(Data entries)
....................
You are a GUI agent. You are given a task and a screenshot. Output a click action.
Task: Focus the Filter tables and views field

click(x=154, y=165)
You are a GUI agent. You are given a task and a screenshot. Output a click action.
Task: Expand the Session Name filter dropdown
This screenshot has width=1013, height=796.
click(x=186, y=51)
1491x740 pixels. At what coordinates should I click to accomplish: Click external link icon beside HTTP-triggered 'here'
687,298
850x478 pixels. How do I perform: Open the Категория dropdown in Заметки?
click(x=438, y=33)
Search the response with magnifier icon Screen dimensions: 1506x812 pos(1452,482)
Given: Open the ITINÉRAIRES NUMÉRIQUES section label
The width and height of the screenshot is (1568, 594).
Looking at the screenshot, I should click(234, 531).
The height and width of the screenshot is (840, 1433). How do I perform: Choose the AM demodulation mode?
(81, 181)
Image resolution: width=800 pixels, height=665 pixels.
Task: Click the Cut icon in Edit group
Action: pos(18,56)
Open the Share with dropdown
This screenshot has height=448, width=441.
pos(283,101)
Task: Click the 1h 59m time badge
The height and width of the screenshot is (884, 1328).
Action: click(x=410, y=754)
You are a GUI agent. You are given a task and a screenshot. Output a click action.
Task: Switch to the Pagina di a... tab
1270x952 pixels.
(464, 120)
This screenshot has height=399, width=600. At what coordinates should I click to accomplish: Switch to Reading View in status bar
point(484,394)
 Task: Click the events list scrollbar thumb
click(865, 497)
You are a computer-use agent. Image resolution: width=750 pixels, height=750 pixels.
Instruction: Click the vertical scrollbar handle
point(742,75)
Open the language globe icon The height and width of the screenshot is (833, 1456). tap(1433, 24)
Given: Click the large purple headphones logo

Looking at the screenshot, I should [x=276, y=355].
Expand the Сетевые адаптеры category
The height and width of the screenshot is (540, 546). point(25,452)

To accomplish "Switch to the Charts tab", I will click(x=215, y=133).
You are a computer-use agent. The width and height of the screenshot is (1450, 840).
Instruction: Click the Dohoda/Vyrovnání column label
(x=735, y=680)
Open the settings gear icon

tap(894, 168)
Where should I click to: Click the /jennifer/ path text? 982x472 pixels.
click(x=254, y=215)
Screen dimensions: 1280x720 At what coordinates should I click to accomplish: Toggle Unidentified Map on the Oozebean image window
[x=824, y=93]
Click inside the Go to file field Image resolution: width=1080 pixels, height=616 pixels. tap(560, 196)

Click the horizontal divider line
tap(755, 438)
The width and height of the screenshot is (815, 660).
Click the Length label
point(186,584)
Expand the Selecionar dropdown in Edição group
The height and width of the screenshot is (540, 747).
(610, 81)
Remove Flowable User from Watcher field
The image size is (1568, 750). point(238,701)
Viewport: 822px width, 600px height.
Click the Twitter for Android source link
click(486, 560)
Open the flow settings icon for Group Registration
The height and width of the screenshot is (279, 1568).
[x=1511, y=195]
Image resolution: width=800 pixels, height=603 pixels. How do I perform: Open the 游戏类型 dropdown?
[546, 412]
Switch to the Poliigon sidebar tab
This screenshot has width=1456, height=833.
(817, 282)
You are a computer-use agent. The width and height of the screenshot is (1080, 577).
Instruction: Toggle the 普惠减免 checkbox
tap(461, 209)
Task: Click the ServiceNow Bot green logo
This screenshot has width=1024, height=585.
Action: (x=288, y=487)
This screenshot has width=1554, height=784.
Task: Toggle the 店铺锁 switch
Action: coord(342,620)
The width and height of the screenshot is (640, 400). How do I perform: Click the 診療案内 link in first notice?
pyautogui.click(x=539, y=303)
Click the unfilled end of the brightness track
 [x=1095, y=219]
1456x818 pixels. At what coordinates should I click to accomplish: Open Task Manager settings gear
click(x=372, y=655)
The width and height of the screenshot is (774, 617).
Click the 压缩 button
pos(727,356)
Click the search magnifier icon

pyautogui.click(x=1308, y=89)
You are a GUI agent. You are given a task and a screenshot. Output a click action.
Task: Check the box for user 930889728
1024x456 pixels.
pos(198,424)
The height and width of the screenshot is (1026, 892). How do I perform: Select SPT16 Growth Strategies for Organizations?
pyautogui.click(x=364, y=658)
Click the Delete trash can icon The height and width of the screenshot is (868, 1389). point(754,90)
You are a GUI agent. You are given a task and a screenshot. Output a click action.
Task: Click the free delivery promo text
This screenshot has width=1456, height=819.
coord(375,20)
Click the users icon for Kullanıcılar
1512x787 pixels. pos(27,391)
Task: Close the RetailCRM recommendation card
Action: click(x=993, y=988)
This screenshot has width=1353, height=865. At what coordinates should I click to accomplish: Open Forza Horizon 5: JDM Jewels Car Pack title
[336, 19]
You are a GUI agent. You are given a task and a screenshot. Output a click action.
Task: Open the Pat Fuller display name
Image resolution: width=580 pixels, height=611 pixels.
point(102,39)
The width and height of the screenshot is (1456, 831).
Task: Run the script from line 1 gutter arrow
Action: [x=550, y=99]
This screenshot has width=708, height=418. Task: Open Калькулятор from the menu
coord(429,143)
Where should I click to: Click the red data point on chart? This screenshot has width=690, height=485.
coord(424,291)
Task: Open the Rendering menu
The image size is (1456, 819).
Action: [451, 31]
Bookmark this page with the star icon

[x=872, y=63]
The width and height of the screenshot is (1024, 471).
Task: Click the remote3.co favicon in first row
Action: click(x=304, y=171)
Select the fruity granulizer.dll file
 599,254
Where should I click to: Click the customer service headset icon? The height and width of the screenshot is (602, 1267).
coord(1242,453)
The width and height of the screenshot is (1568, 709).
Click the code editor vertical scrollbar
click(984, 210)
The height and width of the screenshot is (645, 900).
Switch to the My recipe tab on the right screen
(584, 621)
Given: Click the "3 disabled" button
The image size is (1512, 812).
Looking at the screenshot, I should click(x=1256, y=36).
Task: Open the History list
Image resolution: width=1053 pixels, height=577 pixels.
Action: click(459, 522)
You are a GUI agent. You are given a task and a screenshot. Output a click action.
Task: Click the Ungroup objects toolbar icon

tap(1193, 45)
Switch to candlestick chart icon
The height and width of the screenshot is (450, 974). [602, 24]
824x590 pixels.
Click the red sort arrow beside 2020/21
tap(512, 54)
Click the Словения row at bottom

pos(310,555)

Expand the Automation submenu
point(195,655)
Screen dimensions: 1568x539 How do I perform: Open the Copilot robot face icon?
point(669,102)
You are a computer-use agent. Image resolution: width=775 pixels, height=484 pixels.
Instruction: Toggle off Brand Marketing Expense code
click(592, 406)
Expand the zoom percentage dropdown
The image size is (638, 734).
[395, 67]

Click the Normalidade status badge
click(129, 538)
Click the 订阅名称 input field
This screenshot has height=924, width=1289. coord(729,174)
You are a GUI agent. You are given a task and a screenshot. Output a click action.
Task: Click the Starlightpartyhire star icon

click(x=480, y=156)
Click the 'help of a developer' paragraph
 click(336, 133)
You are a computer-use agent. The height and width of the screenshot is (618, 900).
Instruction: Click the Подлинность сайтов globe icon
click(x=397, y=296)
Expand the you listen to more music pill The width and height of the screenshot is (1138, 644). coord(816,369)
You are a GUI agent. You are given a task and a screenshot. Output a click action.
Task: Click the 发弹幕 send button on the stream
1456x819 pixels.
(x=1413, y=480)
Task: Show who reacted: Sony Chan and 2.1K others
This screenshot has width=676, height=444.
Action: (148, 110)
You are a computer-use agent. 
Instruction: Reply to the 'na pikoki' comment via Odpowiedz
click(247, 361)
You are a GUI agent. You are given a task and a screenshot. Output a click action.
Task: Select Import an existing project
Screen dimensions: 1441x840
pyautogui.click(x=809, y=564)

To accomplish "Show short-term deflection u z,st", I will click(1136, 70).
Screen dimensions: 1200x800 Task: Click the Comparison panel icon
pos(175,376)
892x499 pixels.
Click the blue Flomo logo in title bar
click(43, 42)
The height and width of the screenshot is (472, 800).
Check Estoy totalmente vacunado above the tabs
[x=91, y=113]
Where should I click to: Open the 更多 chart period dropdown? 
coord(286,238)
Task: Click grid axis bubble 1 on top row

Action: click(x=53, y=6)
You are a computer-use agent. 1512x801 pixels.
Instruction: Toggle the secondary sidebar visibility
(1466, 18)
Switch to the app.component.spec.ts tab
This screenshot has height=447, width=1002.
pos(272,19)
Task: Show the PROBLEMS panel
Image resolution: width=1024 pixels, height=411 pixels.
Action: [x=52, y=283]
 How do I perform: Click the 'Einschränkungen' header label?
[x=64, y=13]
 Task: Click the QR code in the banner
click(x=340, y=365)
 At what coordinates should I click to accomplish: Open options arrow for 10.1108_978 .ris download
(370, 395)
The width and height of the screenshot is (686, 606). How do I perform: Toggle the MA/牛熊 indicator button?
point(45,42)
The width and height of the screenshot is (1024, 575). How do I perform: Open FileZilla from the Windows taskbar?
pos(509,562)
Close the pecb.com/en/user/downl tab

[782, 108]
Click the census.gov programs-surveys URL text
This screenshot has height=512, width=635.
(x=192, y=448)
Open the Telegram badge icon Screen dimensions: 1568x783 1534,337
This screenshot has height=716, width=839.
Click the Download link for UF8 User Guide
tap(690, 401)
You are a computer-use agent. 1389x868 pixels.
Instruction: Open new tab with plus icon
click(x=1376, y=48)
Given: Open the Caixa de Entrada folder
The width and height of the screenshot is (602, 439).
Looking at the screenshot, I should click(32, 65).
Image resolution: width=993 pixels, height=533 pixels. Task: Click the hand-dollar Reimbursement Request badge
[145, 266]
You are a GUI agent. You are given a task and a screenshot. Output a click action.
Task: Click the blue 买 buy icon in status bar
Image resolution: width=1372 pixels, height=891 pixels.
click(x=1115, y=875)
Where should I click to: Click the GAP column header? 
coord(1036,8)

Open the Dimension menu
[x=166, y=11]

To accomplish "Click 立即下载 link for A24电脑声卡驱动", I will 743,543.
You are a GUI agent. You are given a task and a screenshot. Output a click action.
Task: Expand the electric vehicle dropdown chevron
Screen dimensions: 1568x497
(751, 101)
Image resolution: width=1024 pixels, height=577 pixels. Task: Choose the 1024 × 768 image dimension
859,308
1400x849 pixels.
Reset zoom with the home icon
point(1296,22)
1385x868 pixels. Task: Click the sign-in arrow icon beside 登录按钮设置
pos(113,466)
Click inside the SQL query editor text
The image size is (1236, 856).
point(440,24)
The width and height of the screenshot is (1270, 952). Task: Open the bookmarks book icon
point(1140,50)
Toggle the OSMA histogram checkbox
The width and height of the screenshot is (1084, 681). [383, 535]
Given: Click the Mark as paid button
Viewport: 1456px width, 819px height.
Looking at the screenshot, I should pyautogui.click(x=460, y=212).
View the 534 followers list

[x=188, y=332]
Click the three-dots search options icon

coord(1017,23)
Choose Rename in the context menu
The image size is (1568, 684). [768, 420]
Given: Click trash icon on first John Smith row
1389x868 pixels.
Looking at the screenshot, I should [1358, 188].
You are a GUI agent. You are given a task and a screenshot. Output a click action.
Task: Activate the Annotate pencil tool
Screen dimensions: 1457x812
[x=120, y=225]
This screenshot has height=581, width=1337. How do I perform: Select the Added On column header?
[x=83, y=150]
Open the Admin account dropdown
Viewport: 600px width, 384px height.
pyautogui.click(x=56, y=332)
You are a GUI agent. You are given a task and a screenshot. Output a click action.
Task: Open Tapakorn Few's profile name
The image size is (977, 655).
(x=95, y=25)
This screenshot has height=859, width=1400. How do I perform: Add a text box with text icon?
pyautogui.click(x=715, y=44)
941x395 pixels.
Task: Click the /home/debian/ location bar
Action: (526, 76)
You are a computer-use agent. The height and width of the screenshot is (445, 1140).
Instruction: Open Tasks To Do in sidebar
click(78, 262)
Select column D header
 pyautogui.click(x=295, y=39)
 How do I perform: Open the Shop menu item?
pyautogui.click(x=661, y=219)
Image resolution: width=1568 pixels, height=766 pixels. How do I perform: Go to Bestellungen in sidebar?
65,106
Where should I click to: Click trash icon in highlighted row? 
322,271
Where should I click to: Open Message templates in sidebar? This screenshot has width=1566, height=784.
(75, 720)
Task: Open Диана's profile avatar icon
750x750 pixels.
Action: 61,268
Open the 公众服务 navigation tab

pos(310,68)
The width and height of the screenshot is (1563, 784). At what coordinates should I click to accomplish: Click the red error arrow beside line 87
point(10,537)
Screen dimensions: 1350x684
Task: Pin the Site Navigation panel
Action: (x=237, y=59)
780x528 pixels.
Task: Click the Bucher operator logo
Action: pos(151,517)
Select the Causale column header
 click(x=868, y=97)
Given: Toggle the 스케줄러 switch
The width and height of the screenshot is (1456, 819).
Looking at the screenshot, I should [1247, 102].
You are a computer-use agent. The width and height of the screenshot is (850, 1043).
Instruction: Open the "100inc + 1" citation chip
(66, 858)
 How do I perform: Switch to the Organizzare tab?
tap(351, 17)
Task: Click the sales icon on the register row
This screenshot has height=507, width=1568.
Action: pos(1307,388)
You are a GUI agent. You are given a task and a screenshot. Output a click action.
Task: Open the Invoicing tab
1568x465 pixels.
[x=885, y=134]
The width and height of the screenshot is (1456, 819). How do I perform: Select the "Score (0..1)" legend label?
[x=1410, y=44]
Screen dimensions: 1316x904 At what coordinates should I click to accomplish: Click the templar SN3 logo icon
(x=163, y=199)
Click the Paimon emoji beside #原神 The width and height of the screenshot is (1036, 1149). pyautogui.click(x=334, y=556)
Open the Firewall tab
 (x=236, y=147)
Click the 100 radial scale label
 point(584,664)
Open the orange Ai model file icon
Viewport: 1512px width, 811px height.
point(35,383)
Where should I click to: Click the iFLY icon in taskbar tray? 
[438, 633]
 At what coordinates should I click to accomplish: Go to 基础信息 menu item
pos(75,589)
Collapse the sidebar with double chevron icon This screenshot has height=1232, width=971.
....................
SHORT EXERCISE – Give the lines above as a numbered list, leaving out blank lines, covering only the stretch from the line containing "Image resolution: width=800 pixels, height=603" through the line containing "tap(461, 209)".

WORKED SOLUTION –
1. Image resolution: width=800 pixels, height=603 pixels. How do I perform: Open the 游戏类型 dropdown?
2. [546, 412]
3. Switch to the Poliigon sidebar tab
4. This screenshot has width=1456, height=833.
5. (817, 282)
6. You are a computer-use agent. The width and height of the screenshot is (1080, 577).
7. Instruction: Toggle the 普惠减免 checkbox
8. tap(461, 209)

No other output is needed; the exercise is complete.